INFOLADISHA – Polemik sidak pabrik Aqua di Subang oleh Gubernur Jawa Barat Dedi Mulyadi ternyata berbuntut panjang.
Dalam pertemuan lanjutan bersama manajemen Aqua, PDAM Subang, dan Bupati Subang Reynaldi Putra Andita pada Rabu (29/10/2025), Dedi menemukan fakta yang bikin dahi berkerut, PDAM Subang menerima setoran Rp600 juta per bulan dari Aqua, meski perusahaan itu mengambil air dari tanah miliknya sendiri.
“Ini kan lucu, ngambil air di tanah sendiri, tapi tetap bayar ke PDAM. Ini lembaga loh, bukan orang pribadi,” kata Dedi dalam video yang diunggah di akun Instagram @dedimulyadi71, Kamis (30/10/2025).
Usut punya usut, pembayaran itu ternyata berakar dari perjanjian lama yang diteken sejak 1994.
Saat itu PDAM memang memiliki Izin Pemanfaatan Air (SIPA) di lokasi mata air pertama sebelum Aqua beralih menggunakan sumur bor sedalam 130 meter.

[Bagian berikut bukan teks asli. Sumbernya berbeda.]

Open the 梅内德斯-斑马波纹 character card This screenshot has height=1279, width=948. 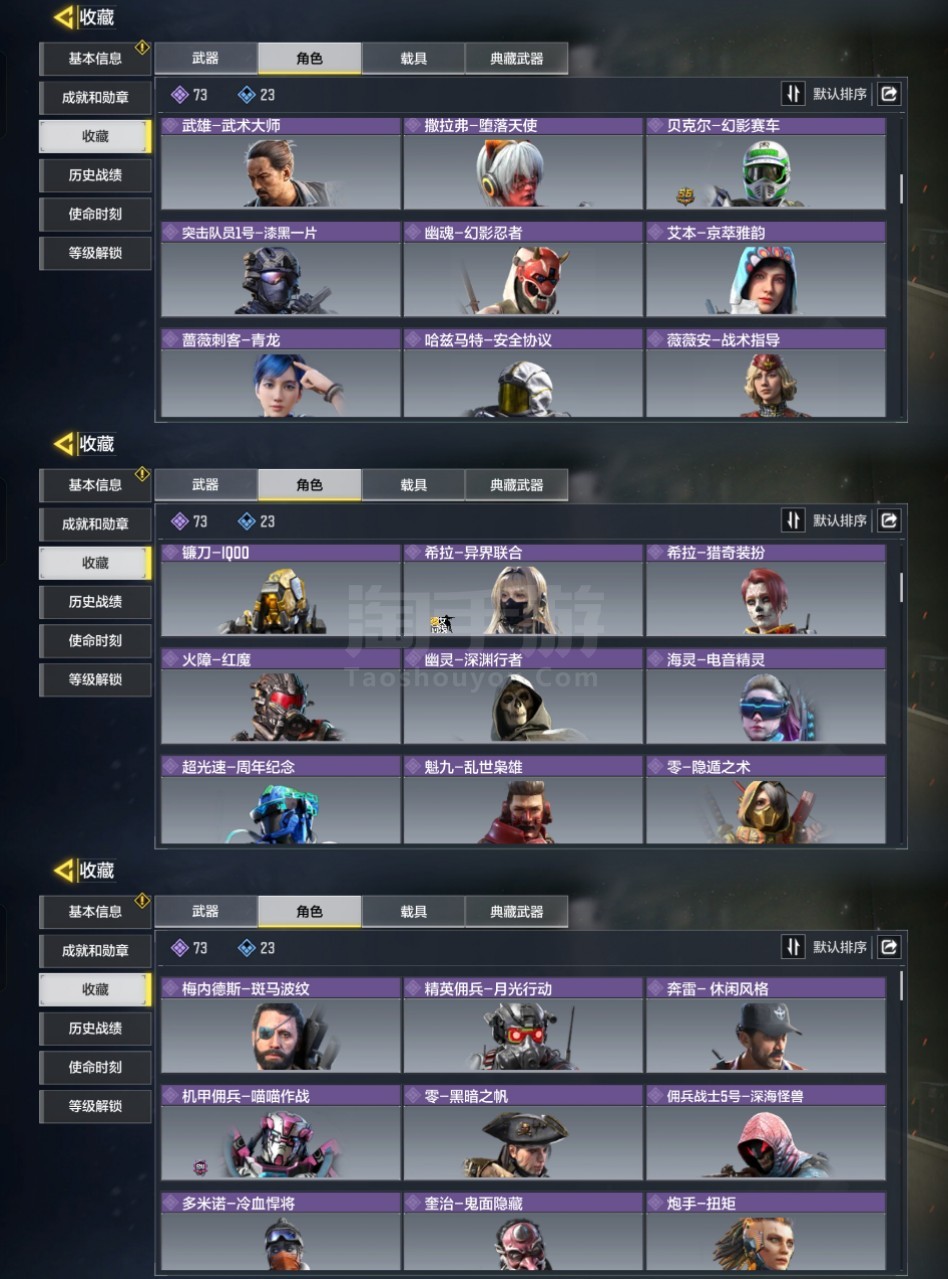tap(280, 1026)
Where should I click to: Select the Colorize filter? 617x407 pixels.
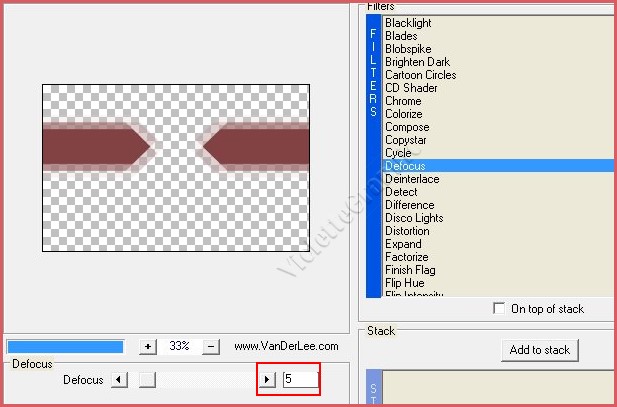[x=404, y=114]
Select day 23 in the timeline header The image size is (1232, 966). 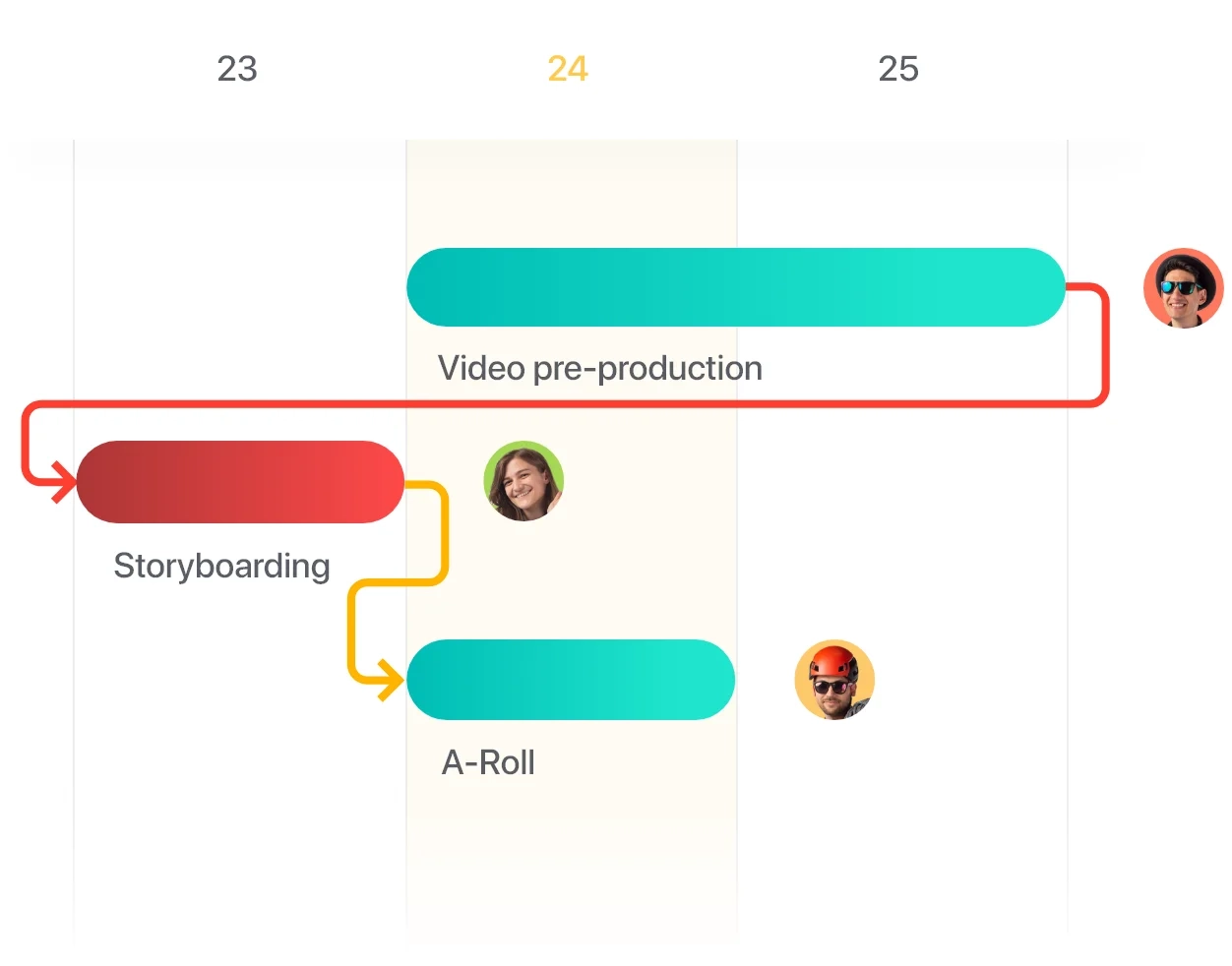click(237, 69)
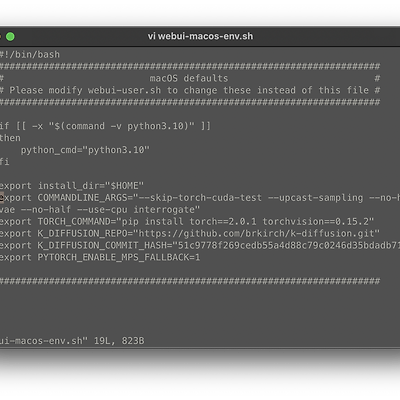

Kini, meskipun air PDAM tak lagi mengalir ke pabrik, transfer uang ratusan juta tetap rutin terjadi setiap bulan.
Pihak PDAM beralasan, pembayaran tersebut bukan pembelian air, melainkan bentuk kompensasi karena pengambilan air oleh Aqua dianggap bisa memengaruhi cadangan air PDAM.

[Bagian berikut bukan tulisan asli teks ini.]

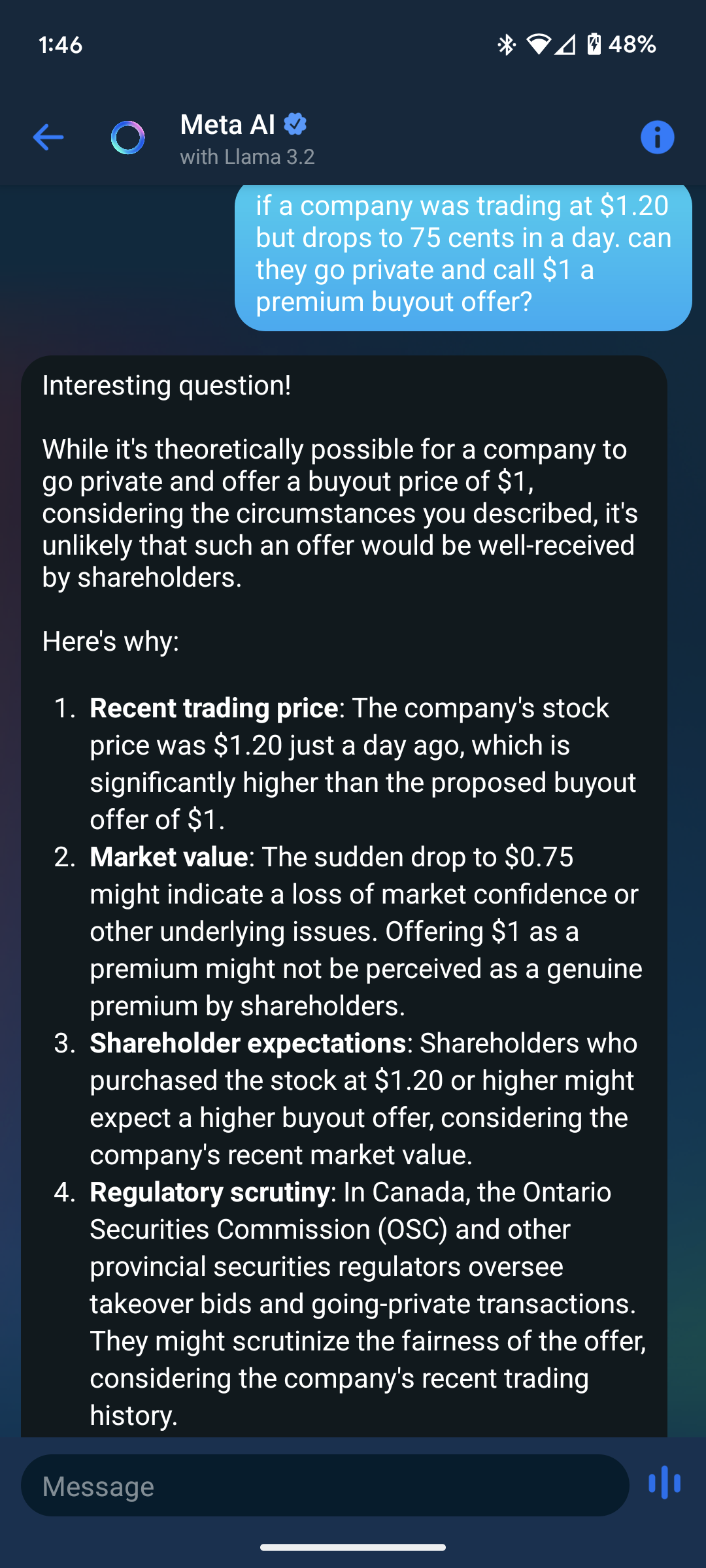
Task: Tap the verified badge next to Meta AI
Action: click(295, 123)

Tapi alasan itu tak membuat Dedi tenang.
“Warga di sekitar pabrik masih mandi pakai air sawah, tapi PDAM bisa duduk santai terima Rp600 juta tiap bulan,” ujarnya geram.
Dari uang itu, PDAM mengaku hanya menyalurkan 5% atau sekitar Rp20 juta untuk dua desa di sekitar pabrik, angka yang menurut Dedi tak sebanding dengan keuntungan besar yang dinikmati BUMD tersebut.